The University of South Carolina’s music department will offer free jazz performances throughout the year, continuing an American music tradition that began about 100 years ago.
USC has two big bands and four jazz combos, and each ensemble plays at least one concert each semester.
“This is along with numerous student recitals that are given as part of their degree plan as jazz studies majors at USC,” said Craig Butterfield, associate professor of double bass and jazz studies at USC.
Throughout the year, they will play the jazzy sounds of Miles Davis, John Coltrane, Benny Goodman as they perform “America’s Classical Music.” All concerts are free.
The USC series is one in a number of recently launched jazz events sure to please jazz fans in Columbia.
Jazz music was introduced to America in the early 20th century. In 1917, the Original Dixieland Jazz Band cut the first jazz record. In the 1920s, Louis Armstrong arrived in New York City, where he began playing his jazz and Duke Ellington cemented his place in jazz history when he toured England in 1933.
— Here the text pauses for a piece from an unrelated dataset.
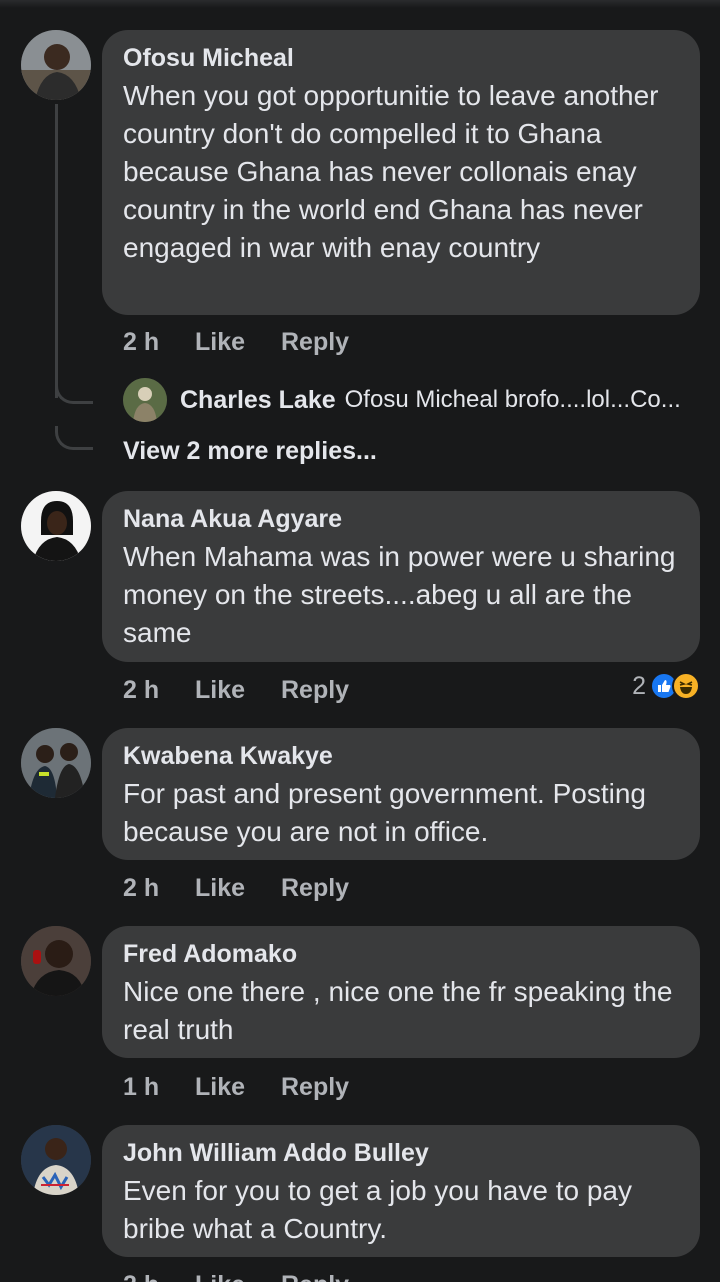 The height and width of the screenshot is (1282, 720). I want to click on haha-reaction-icon, so click(686, 686).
Around that time, Benny Goodman began making a name for himself with jazz. Miles Davis and John Coltrane followed soon after in the 1940s.
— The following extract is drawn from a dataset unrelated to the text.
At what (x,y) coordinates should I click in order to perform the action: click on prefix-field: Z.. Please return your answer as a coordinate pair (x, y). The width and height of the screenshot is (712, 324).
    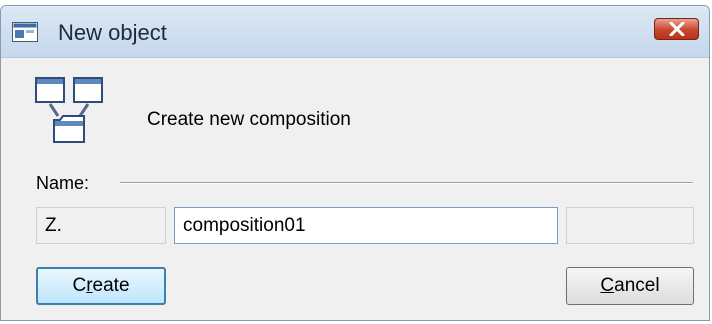
    Looking at the image, I should click on (101, 226).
“(USC jazz) students study and perform music spanning almost 100 years of jazz,” Butterfield said. “As the only major art form created in America, jazz has its roots in southern African-American gospel and blues, mixed with instruments and chord structures from Europe.
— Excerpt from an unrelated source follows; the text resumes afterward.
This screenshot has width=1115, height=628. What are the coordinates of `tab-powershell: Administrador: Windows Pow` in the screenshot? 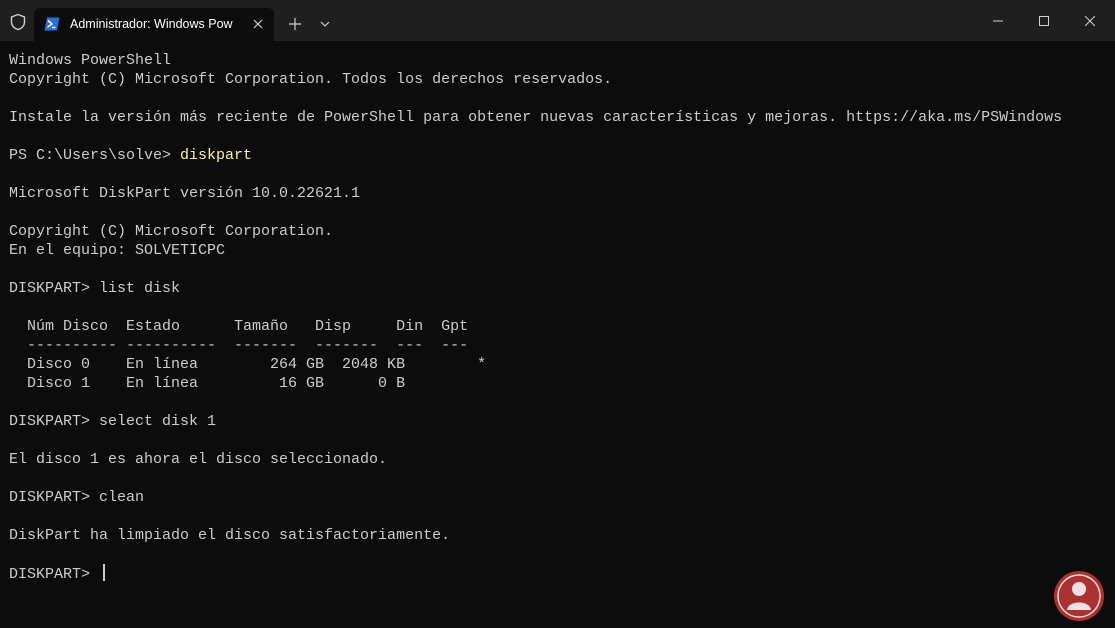 It's located at (154, 24).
“The jazz bands at USC play music going all the way back to the early days of jazz, but tends to focus on the evolution of this art form, in the music of the second half of the 20th century and into the 21st century. An audience member at a USC jazz concert might hear music their grandparents danced to in the ‘40s, side by side with music influenced by rock performed on electric instruments.”
Jazz enthusiasts, as well as those not as familiar with the music, will enjoy these performances he said.
“I believe that jazz lovers will enjoy any and all of these concerts, because they usually span a large part of the history of jazz, from swing era big band charts to more contemporary styles, including fusion and funk,” Butterfield said.
“People not familiar with jazz will be able to enjoy the concerts as well because of this variety of music, and the fun of watching young musicians learning their craft and improvising on stage.”
Listen to the music
If you’re a jazz fan, there are several performances to enjoy in Columbia these days. A sampling:
These performances are free.
Thursday, Nov. 10: Swing Shift Jazz Band, at School of Music
Wednesday, Nov. 16: Carolina Alive Vocal Jazz Ensemble, at School of Music
Thursday, Nov. 17: USC Jazz Combos, at School of Music
Thursday, March 23: USC Jazz Faculty Recital, at School of Music
Tuesday, April 4: USC Jazz Combos, at Johnson Concert Hall
Tuesday, April 11: USC Left Bank Jazz Band, at Johnson Concert Hall
Thursday, April 13: Swing Shift Jazz Band, at Johnson Concert Hall
Wednesday, April 19: Carolina Alive Vocal Jazz Ensemble, at School of Music
Monday, April 24: USC Jazz Combos, at Johnson Concert Hall
CMA Jazz on Main
On Friday, Nov. 18, join the Noel Freidline Quartet as it pays tribute to one of the most iconic names in jazz, the great Dave Brubeck. Along with saxophonist Paul Desmond, bassist Gene Wright, and drummer Joe Morello, Brubeck helped define the genre of West Coast “cool” jazz. In 1959 Brubeck released “Time Out,” which included the iconic “Take Five,” a Desmond composition that would go on to become Brubeck’s signature song. “Time Out” is widely considered one of the greatest and most influential albums in jazz history. Happy hour and galleries open at 7 p.m., followed by the concert at 7:30.
Columbia Museum of Art, 1515 Main St. $35 general admission, $28 for members, $5 for students. www.columbiamuseum.org
This series highlights a variety of jazz musicians playing in and around Columbia. Among performances is this week’s First Thursday on Main, featuring The Mark Rapp Group. The show is from 7-10 p.m.
Main Street Public House, 1556 Main St. Free admission. For other performances in the ColaJazz series: www.colajazz.com
On Tuesday, Nov. 15, learn to Foxtrot at 7:30 p.m., then dance to the music of The Shannon Pinkney Trio from 8-11 p.m. with the ColaCafe Jazz & Vocalist Jam. There will be complimentary hors d’oeuvres and beverages. Feel free to BYOB.